For years, hardware engineers with interchangeable I/O needs had two strong choices – our own Pmod, which was developed as an open standard back in 2004, as well as the FPGA Mezzanine Card (FMC), developed by a consortium of companies and end users and fronted by Xilinx. Both Pmods and FMC had their own specific uses – but what if you needed something else when designing an FPGA?
The Pmod standard uses a 6-, 8-, or 12-pin communication protocol with LVCMOS 3.3 V logic conventions. It was initially designed for use in Academia, but quickly found a home in professional designs as well. It did a good job of removing the cost barrier, as Pmod devices are typically very efficient and cost-effective. In taking advantage of popular serial protocols (SPI, I2C, and UART), it was recognized as a flexible option for rapid prototyping. They also allow for more effective designs by routing analog signals and power supplies only where they are needed, and away from digital controller boards.

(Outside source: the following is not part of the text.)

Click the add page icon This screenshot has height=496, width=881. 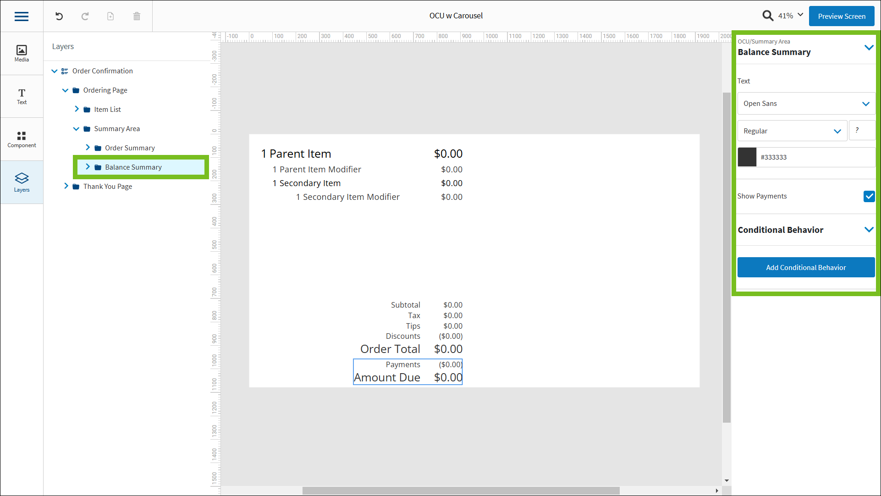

However, there are some limitations.
Though affordable and flexible, the low pin count can make Pmod unsuitable for some peripherals with heavier resource demands or applications that require higher frequency outputs. There is also a lack of impedance control on most devices.
On the other end of the FPGA I/O spectrum, the FMC standard provides much higher range of acceptable signaling speeds (up to 10 Gb/s!). The design simplicity significantly reduces power consumption, IP core costs, engineering time, and latency. The FMC Standard also promotes the ability retarget existing FPGA card designs to a new I/O.

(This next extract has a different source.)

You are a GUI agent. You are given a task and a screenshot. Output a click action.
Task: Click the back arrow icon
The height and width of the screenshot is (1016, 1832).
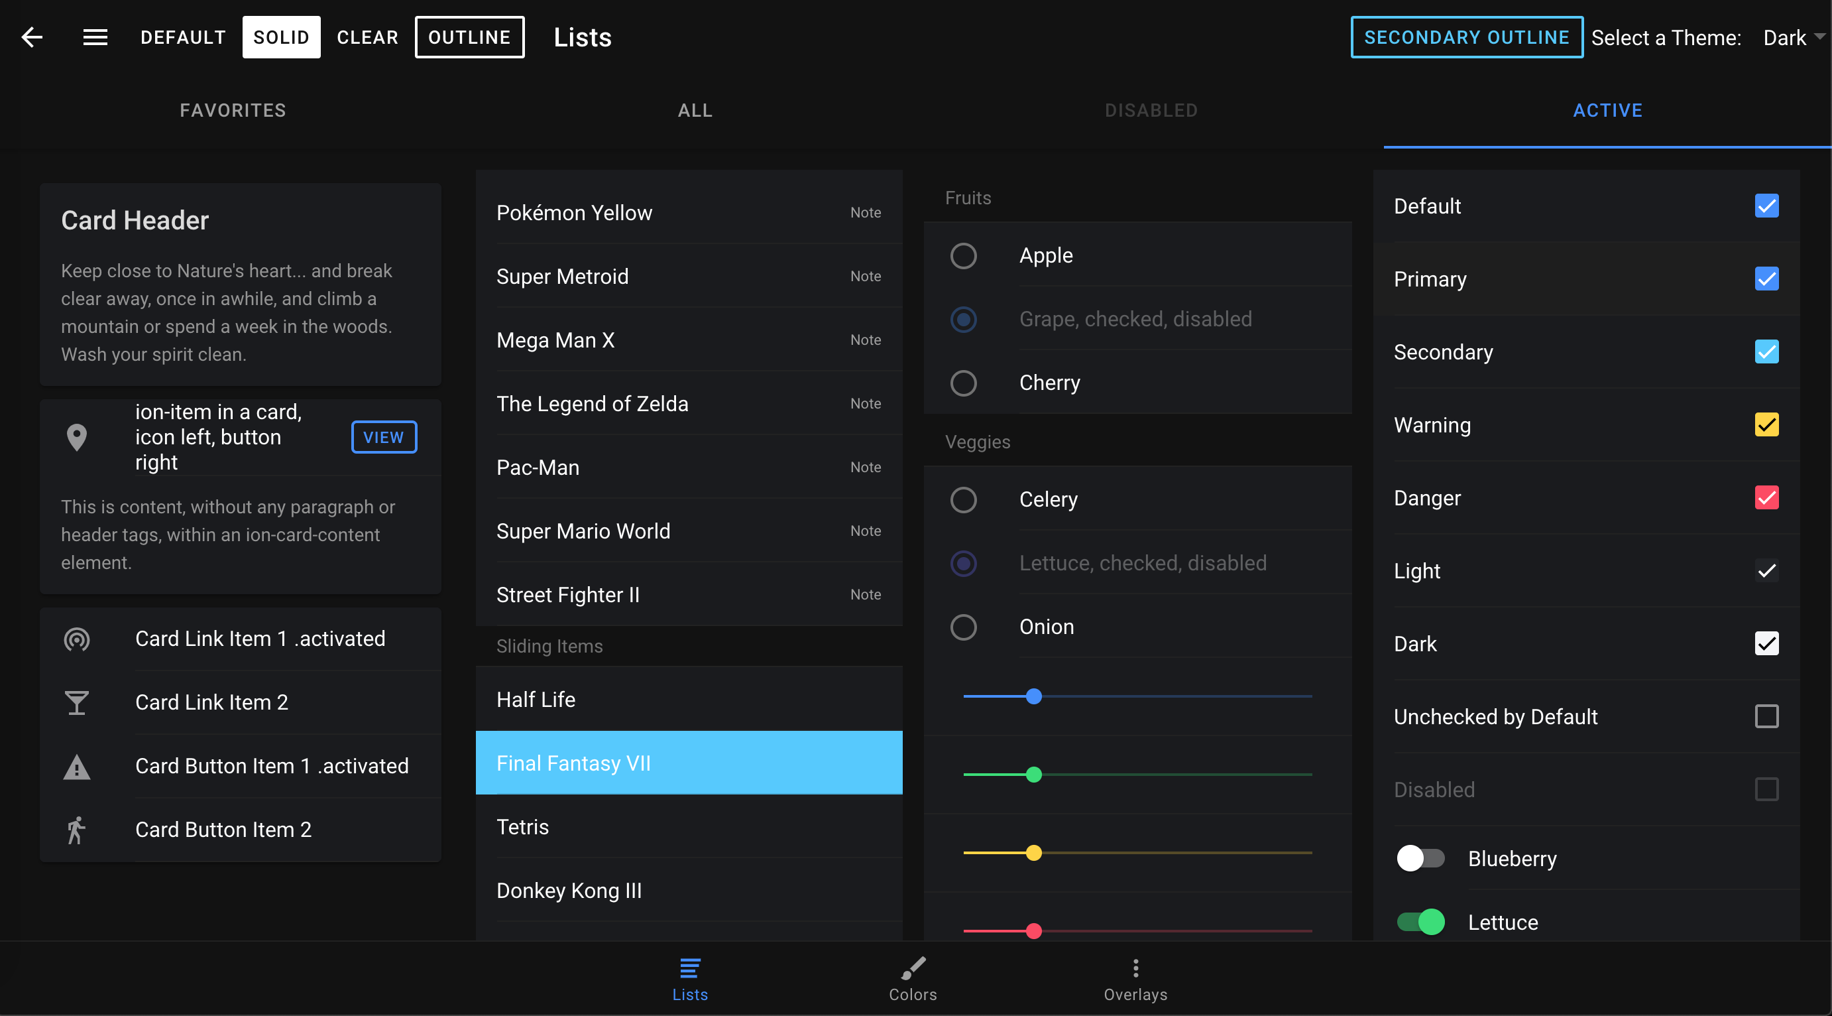(x=32, y=37)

However – there’s always a drawback, isn’t there? – with a single-width (69 mm x 76.5 mm) or Double width (139 mm x 76.5 mm) form factor, the FMC does require quite a bit more real estate on an FPGA board. Improved signaling speeds also mean that it has a higher FPGA pin consumption. In addition, with all of these features, the FMC Standard is – you guessed it – more expensive.

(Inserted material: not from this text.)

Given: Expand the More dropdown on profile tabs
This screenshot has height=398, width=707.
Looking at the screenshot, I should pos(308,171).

Noting that a majority of FPGA enthusiasts and designers were using one of the aforementioned standards, Portland’s Opal Kelly went to work on an FPGA standard that straddled the differences between Pmod and FMC but create a happy medium that also exploited the benefits of each. In 2017, SYZYGY (sih-zuh-gee) was unveiled. Each limitation and strength that was brought up earlier seems to have been addressed with the new standard: moderate pin count, high performance speeds, medium cost barrier, voltage flexibility with SmartVIO, better pin utilization with standard/transceiver cross-compatibility.
The advent of SYZGY is important for a couple of reasons: it gives Pmod users the ability to expand their capabilities without the limitations of Pmod and FMC users a way to ditch the resource-prohibitive specs of FMC.
The SYZYGY standard is open source, and we urge intrepid designers to see what they can do with it. We’ve used it on a couple of our newest boards (the Eclypse Z7 and Genesys ZU) and converter modules (Zmod ADC and Zmod DAC) to very positive reviews.